» **Given request**
Rewrite these lines with "screenshot" swapped for "capture" wherever it occurs, changing nothing else.

» **Listed records**
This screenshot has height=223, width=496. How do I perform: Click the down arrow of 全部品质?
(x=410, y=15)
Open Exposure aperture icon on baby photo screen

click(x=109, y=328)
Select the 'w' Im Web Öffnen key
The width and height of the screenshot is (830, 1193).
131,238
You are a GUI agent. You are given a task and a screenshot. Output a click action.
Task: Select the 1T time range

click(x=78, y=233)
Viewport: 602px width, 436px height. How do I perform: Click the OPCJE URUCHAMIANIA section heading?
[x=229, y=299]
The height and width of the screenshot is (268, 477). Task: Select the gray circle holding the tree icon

» **Result of this exercise**
This capture has height=223, width=496. How do I perform: Click the down arrow of 全部品质?
(x=410, y=15)
Open Exposure aperture icon on baby photo screen

click(x=109, y=328)
Select the 'w' Im Web Öffnen key
The width and height of the capture is (830, 1193).
131,238
You are a GUI agent. You are given a task and a capture. Output a click action.
Task: Select the 1T time range

click(x=78, y=233)
Viewport: 602px width, 436px height. How do I perform: Click the OPCJE URUCHAMIANIA section heading?
[x=229, y=299]
The height and width of the capture is (268, 477). Task: Select the gray circle holding the tree icon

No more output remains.